▶ Alıştırma Metni
8 Mart 2018 Perşembe

"Amira Kolçak (KOLCHAK the POLAR), Bizden Biri"-Babür Hüseyin ÖZBEK

AMİRAL KOLÇAK (KOLCHAK THE POLAR) 
BİZDEN BİRİ
Babür Hüseyin ÖZBEK
Sancakta 3’üncü köprünün Anadolu ayağı altındaki Fil Burnu’nu, Poyraz Köy’ü ve Anadolu Feneri ışıklarını gerilerde bırakarak 5 millik seperasyon çıkışına ilerliyor, Karadeniz’e çıkıyorsunuz. Boğaz giriş – çıkış trafiği yoğun. Eskisi gibi kıyılardaki deniz fenerlerinden mesafe – kerteriz alarak mevki koyma dönemi çoktan bitti. Güçlü radarlar o işi görüyor.
Rota Samsun, Trabzon…gibi Türk limanları mı, yoksa Novorosisk’e, Akyar’a(Sıvastopol), Odesa’ya mı? Veya Azak Denizi’ndeki Berdyanski’ye, Taganrog’a mı? Yoksa bulanık suları ile tatsız bir görüntü sergileyerek Karadeniz’e dökülen Tuna’dan girip Galati’ye mi, İbrayil’e (Braile’ye) mi intikal edeceksiniz? Bizim sahiller hariç Odesa farklıdır, güzeldir, diğerleri ise sadece birer limandır. Akyar mı dediniz; o vatan hasretidir, kuzeyden Anadolu’ya bakan mahzun, elemli bir yüzdür.
Ne zaman gemi ile Boğazdan Karadeniz’e çıksam bu deniz ilk anda bir sıkıntıya ve içimde bir daralmaya sebep olur. Gözlerimin önünde geçmişte sanki kendimde o dönemlerde yaşamışım gibi bir film şeridi döner, döner, tekrar sarar ve hepsi de sıkıntılıdır. Şöyle ki:
1 – 10 Şubat 1929 gecesi Moskova’dan gelen tren Odesa garına girdiğinde bir zamanlar ülkenin ikinci güçlü adamı olan Leon D. Bronştayn Troşki’nin sürgüne gönderildiğini kimse bilmiyordu. Buzlarla kaplı limandan “İlyiç” adlı gemi zor avara etti. Troçki ülkesinde Lenin’den sonra hep ikinci adam oldu. Kızıl Orduyu kurdu. J.Stalin’den hep bir adım önde oldu, ama gene de ona yenildi.
Gemiye çıktığı son ana kadar Almanlardan giriş vizesi bekledi. Ret edildi. Hiçbir ülke J.Stalin’in baskısı nedeni ile vize vermiyordu. Bazı şartlarla Ankara hariç.
Orta boylu, yapılı, silindir şapkalı, gözlüklü, zeki bakışlı, çekingen bir adam eşi ve oğlu ile Türk topraklarına adım atıyordu. (12 Şubat 1929 ) Gemi Büyükdere önlerine demirlediğinde M.K.Atatürk’e verilmek üzere Türk yetkililere oğlu Leon Sedov tarafından verilen bir mektup gönderdi. Tokatlıyan Han, Şişli (Bomanti) ve Büyükada günlerini kapsayan 3.5 yıllık Türkiye deki günlerini hep yazarak geçirdi. Menşevikti yani “Sürekli İhtilal’ i” savunuyordu. Yaşadığı döneme damgasını vurmuştu.

▶ Bilgiler
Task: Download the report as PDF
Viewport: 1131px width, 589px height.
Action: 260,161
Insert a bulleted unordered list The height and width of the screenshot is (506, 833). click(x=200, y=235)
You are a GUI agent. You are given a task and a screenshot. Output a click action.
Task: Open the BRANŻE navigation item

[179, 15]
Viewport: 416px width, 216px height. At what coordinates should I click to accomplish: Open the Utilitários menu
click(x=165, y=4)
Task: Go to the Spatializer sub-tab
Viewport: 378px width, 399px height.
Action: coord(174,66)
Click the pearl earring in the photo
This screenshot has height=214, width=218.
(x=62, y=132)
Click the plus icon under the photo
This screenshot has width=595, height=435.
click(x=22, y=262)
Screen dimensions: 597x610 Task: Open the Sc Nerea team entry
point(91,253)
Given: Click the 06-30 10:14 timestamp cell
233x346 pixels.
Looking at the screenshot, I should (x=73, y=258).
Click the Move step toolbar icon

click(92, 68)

==

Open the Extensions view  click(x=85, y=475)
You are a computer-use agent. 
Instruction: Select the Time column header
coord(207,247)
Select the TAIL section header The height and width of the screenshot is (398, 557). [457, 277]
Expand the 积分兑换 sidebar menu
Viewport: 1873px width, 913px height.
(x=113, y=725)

▶ Alıştırmalar
1. Amiral Kolçak yazısında "Orta boylu, yapılı, silindir" ile başlayıp "döneme damgasını vurmuştu." ile biten bölümü olduğu gibi kopyala.
2. Amiral Kolçak yazısına göre Troçki'nin Odesa limanından ayrıldığı geminin adı neydi?
3. Amiral Kolçak yazısını bıraktığı yerden devam ettir.

▶ Sırayla Cevaplar
1.
Orta boylu, yapılı, silindir şapkalı, gözlüklü, zeki bakışlı, çekingen bir adam eşi ve oğlu ile Türk topraklarına adım atıyordu. (12 Şubat 1929 ) Gemi Büyükdere önlerine demirlediğinde M.K.Atatürk’e verilmek üzere Türk yetkililere oğlu Leon Sedov tarafından verilen bir mektup gönderdi. Tokatlıyan Han, Şişli (Bomanti) ve Büyükada günlerini kapsayan 3.5 yıllık Türkiye deki günlerini hep yazarak geçirdi. Menşevikti yani “Sürekli İhtilal’ i” savunuyordu. Yaşadığı döneme damgasını vurmuştu.

2. İlyiç

3.
Ülkesini terk ettikten sonra o topraklara son bakışını, Karadeniz’den İstanbul’a (356 deniz mili) intikal seyrini, korku ile karışık uyumadan geçirdiği 2 günü, hiç mi hiç unutmadı. Biz onu Taksim Anıtının üzerindeki 2 Rus generalden biri olan Mihail Vasilyeviç Frunze’yi Ankara ya göndermesi ile tanırız. Karadeniz’deki korkusu ile değil. Meksika’daki öldürülüşü hazindir, zira alçaklar sınır tanımaz.
2 – Şanlı Hamidiye kruvazörü Odesa limanına girer(1914) Rusların Kazbek kruvazörünü batırır diğer Kagül kruvazörüne de ağır hasar verdirerek süratle limanı terk eder. Bu olay Türk dünyasını sevince boğar. Bugün hala dillerde dolaşan, dinlendiğinde insanın içini titreten bir türkü var, Azerbaycan Gence’li şair Muallim Ahmet Cevad Hacıbeyli’nin söylediği şekliyle “Çırpınırdı Karadeniz bakıp Türkün bayrağına, Ah diyerdim, heç ölmezdim düşebilsem toprağına….Kazbek olsun ilk kurban, selam Türkün bayrağına….” Şair, 1937’de ; “Türk casusluğu ve Türklere yardım etmek”le suçlanarak J.V.Stalin’in emri ile kurşuna dizilir
Ve Karadeniz “O gün – Bugün” halâ çırpınıyor. Nisan 2014’te gasp edilen Türk Kırım’ın savunması Almanlara, Amerikalılara kaldı. Biz Ruslara domates satacağız, turist gelecek… Aman ha susalım, suni dostlarımız Ruslar incinmesin! Hani yıllarca stratejik dostumuz Amerika’yı da incitmemeye gayret ettik, gördük başımıza neler geldi.
3 – Yaşamı, savaşları, aşkları, mesleği ve deniz araştırmalarındaki başarıları, halkı ezmedeki kötü berbat mı berbat uygulamaları ile 4- 5 kuşaktır kullandığı Türk soyadı ile Türk mü değil mi tartışmasına sebep olan Amiral Alexander Vasilyevich KOLCHAK (16 Kasım 1874 – 7 Şubat 1920 ). Bazı yazarlar, tarihçiler, siz neden hala ısrarla soyadı üzerinde bir sis perdesi oluşturmaya çalışıyorsunuz? Kaç kuşak ataları ısrarla KOLÇAK soyadını kullanmış, istese değiştirirdi. Kısmen asimile olsa da o bizden biridir ve evet kötü örnektir, ama Türktür!
KÖKLERİ HOTİN KALESİNDE
1700’lerde Osmanlı’nın Rusya içlerine kadar uzanan uç beyliği ileri karakollarından biri Hotin Kalesi’dir. Bu kale bugün Romanya, Moldovya ve Ukrayna sınırlarının üçünün kesiştiği sınır boyunun 40 kilometre kuzeyinde, Ukrayna hudutları içinde Dinyester nehri üzerinde halen kendi adından da ünlü kalesi ile anılan bir kent Hotin ve Hotin Kalesi.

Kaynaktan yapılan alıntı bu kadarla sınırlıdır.